While the color palette of “Dreamsicle” indicates a ‘60s-era “Beach Blanket Bingo” motif, Morris is leaning more toward the trees and ambient lighting of her last tour rather than the “crazy LED walls and low fog and hydraulic lifts” from her run to support “Girl” in 2019.

“I love a lamp and a rug and some instruments. Those have always been touchstones to me, like, can these people actually play and sing? I do love an over-the-top show, but for what I do, I think there is a way to blend both worlds and bring it back to an organic space of real humans making music,” she says.

As with her 2022 Humble Quest Tour, Morris will be joined by her closest fan, son Hayes, who is already a road warrior who travels well, loves to visit catering and hang out with mom’s band.

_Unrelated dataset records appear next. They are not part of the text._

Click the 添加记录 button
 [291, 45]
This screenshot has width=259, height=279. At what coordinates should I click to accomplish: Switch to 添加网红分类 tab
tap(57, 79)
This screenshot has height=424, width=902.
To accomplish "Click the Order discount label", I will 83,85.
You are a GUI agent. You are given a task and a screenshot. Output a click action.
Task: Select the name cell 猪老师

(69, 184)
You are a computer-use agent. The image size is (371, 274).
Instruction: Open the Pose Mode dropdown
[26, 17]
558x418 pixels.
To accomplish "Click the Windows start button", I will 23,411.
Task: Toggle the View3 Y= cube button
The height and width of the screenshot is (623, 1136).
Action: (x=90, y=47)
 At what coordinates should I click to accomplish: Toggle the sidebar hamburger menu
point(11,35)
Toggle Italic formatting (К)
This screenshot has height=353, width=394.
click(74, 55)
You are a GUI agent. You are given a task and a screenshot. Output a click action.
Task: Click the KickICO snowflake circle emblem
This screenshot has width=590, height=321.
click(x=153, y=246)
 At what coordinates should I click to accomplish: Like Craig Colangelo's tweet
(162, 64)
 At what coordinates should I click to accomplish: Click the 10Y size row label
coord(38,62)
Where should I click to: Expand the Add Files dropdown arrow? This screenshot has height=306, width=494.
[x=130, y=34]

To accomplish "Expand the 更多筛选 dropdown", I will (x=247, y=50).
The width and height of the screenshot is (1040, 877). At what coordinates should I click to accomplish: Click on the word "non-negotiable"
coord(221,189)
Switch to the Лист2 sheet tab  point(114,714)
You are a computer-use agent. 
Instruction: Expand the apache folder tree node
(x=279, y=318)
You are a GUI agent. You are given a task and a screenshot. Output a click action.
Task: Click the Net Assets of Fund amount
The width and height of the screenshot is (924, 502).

Morris readily admits that touring with a child changes the dynamic – “Your day is a lot longer and a lot different,” she says – but she appreciates the ancillary benefits of having her little guy on the bus.

“The biggest gift with kids is experiencing things through their eyes and he’s getting me out of my comfort zone of the bus and venue and we’re going to the local zoo and park,” she says.

Once she’s on stage, though, Morris will sprinkle many of her new songs throughout a set that might include her reworked slow-burn version of Billy Idol’s 1983 fist pumper, “Dancing with Myself” along with new album tracks that she describes as “living in organic spaces to heavily layered synths and vocal stacks.”

Two standout tracks, the funky “People Still Show Up” co-produced by Jack Antonoff and the pub singalong “Too Good,” are prime contenders and also indicative of Morris’ personal listening habits during her writing and recording period – a lot of Patty Griffin, Foy Vance and a throwback to her high school years, The Cardigans.

“I was in this deep, deep ‘70s mindset,” she says. “There was a lot of vulnerability and chaos in my songwriting, but also a lot of fun and pop … I never feel like I have to change anything.”